*Page text:*
━━━━━━━━━━━━━━━━━━━━

Latkes are still around, your mom, or your bubbie made them for Hanukah, but with matzoh meal
My grandmother made potato latkes that were absolutely divine!!!!
Latkes, or Jewish/German style pancakes are good, too. A staple at Cincinnati"s annual Oktoberfest (held in September).
@@1952jodianne Every once in a while they were something my family would have for supper, as my Mom is of German descent. The only thing I didn't like about them was grating the potatoes, no matter how carefully you grated them, you would invariably nick your knuckles. Praise the Lord, Praise the Lord for the grating blade of the food processor
What's a Bubbie?
@@jille659 What a Jewish grandmother is called
Crescent rings are making a comeback on the recipe channels like they are something new.
We still make zucchini bread.
Most of these I make in the fall/ winter, but not summer.
I grew up on scalloped potatoes but there never was cheese in it, just the white sauce. There were chopped onions and mushrooms, too. My mom made it with Aunt Penny’s White Sauce mixed with Campbell’s Cream of Mushroom Soup poured over sliced potatoes and onions. One of my favorite dishes.
Mushrooms sound like a good addition, but never had them in scalloped potatoes, just milk, butter, cheese, a little chopped onion, & thin-sliced potatoes, of course.
Scalloped potatoes with cheese are called potatoes au gratin.
My mom made scalloped potatos with pork chops a tablspoon of flourvand butter between layers and poured milk over itand plenty of salt and pepper and baked 1hkur covere in 425 oven last 15 minutes un coered to brown did same with ham too
@@MaryDurst Sounds really good, but, personally I like it better when either cheddar or American cheese is melted in the mix.
Tapioca pudding!!! So good. My nana and mom made this often enough, that I wanted more. I'm a first year baby boomer born in 1946
Mom made it with the big tapiocal and also rice pudding and bread
Never cared about spam.

━━━━━━━━━━━━━━━━━━━━

*Supplied entries:*
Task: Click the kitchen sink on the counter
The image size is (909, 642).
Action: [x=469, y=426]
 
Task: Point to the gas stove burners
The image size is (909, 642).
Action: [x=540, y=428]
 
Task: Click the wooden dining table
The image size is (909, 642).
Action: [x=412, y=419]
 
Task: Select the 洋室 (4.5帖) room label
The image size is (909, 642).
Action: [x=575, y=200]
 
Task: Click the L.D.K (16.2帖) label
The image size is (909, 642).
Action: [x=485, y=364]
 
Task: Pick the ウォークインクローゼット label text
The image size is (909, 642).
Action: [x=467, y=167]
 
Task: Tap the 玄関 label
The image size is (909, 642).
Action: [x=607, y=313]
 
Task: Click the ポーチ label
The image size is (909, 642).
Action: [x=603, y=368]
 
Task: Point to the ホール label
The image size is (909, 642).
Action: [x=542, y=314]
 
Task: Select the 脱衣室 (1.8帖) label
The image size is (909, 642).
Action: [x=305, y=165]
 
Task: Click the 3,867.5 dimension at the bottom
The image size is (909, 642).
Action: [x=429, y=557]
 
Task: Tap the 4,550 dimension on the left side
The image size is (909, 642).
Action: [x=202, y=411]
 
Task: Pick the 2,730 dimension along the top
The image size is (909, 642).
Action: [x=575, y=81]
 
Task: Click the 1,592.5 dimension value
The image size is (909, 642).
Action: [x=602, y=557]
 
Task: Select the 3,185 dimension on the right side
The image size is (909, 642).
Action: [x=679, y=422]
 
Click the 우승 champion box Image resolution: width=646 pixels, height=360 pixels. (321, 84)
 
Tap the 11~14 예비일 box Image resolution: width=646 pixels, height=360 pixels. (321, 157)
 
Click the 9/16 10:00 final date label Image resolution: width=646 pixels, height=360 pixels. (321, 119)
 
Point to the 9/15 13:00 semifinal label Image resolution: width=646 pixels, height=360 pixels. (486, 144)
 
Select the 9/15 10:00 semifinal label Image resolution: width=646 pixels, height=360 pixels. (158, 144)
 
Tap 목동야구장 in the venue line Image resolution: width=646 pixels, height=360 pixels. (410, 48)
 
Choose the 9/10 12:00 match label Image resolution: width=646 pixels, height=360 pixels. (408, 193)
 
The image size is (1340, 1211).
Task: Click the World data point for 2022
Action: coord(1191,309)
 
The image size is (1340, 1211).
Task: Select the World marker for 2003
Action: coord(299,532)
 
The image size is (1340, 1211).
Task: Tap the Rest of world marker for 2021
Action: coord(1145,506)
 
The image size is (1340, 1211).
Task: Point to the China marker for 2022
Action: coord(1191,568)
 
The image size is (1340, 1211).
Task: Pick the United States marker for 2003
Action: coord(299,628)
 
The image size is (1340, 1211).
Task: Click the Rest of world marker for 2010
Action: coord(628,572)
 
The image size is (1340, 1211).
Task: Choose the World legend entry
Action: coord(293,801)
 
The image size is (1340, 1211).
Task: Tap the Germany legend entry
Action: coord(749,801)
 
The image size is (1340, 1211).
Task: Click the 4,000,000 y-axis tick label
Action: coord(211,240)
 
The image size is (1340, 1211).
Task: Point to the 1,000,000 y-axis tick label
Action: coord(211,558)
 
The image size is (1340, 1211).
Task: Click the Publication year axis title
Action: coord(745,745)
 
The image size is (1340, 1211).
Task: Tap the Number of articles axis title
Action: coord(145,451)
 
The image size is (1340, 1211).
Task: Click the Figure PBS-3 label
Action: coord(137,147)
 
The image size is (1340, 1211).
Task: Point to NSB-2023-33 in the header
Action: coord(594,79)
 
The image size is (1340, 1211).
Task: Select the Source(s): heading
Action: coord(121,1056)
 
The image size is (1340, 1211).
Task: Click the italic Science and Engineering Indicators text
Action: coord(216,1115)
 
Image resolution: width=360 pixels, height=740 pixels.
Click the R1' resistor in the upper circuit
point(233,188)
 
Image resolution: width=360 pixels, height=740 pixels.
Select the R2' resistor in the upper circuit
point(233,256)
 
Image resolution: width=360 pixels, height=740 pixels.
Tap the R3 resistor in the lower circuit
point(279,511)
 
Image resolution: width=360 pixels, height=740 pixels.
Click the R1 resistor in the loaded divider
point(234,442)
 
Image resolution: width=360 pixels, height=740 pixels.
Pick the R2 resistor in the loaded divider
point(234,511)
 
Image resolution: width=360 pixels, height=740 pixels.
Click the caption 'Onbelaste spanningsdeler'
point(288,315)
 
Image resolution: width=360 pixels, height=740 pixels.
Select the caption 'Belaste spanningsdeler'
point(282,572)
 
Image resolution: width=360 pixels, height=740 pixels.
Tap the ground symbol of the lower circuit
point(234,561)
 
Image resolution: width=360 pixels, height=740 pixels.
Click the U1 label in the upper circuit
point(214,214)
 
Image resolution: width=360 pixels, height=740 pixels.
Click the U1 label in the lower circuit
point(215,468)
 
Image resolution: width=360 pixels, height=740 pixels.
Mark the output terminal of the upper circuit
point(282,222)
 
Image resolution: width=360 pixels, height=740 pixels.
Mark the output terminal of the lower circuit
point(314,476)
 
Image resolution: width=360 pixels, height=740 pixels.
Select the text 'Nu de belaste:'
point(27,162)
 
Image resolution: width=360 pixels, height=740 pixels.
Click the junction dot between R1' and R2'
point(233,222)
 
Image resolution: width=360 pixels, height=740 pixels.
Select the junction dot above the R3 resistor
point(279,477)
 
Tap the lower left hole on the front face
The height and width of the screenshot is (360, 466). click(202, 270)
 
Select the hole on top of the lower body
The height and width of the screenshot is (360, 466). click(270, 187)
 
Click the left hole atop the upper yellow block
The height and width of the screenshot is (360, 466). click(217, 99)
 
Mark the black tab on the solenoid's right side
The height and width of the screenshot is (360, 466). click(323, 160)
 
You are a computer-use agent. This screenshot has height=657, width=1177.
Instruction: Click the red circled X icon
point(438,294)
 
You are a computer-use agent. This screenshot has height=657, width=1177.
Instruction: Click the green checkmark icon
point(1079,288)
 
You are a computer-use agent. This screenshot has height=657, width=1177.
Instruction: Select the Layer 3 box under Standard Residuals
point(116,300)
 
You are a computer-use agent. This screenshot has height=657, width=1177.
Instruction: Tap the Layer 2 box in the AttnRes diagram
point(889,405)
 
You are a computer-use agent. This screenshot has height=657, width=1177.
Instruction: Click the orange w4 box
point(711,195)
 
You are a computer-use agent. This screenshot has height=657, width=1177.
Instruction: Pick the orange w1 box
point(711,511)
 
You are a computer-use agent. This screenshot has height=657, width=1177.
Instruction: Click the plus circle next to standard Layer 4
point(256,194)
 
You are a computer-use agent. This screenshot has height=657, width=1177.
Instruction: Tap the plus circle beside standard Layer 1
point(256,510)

━━━━━━━━━━━━━━━━━━━━

*Set of tasks:*
(a) Please pick out every line in the rows that contains the string "semifinal" and copy each one.
(b) Write the next few comments in the thread about old family dishes like latkes and scalloped potatoes, following on from its last comment.

*Responses in order:*
(a)
Point to the 9/15 13:00 semifinal label Image resolution: width=646 pixels, height=360 pixels. (486, 144)
Select the 9/15 10:00 semifinal label Image resolution: width=646 pixels, height=360 pixels. (158, 144)

(b)
Why made make popsicles when you can buy them and put them in the freezer have popsicles in the freezer now
Still love tapioca pudding, often a staple on the dessert buffet at Chinese restaurants.
@@patriciamvisnofsky4750 Spam is great, either browned on the grill or in a skillet.
A lot of these dishes are still around. I'd like to know what happened to chicken croquettes, spumoni ice cream, Waldorf salad, Coke floats, tuna casserole, hot dogs w/ scrambled eggs, fondue, Jell-O pudding pops, brown n' serve sausage links, all of those sugary kids' cereals from the 70's, etc.
@@rjc7289 jello pudding pops! I miss them! 😭
I do still make Waldorf salad, but only about once a year. My husband, not fond of tuna casserole, so if made, only with chicken.
I just made tuna casserole last night!
I thought we were the only ones who ate scrambled eggs and hot dogs! My mother made that for us all the time.
The sugary kids' cereals fell to the constant thumping of nutritionists who though children were getting too much processed sugar which they believed were bad for growing bodies.
I learned to cook in the 90s from 60-70s cookbooks so it's made a lifelong impact on my culinary tastes. I've expanded it greatly, but I have vintage faves.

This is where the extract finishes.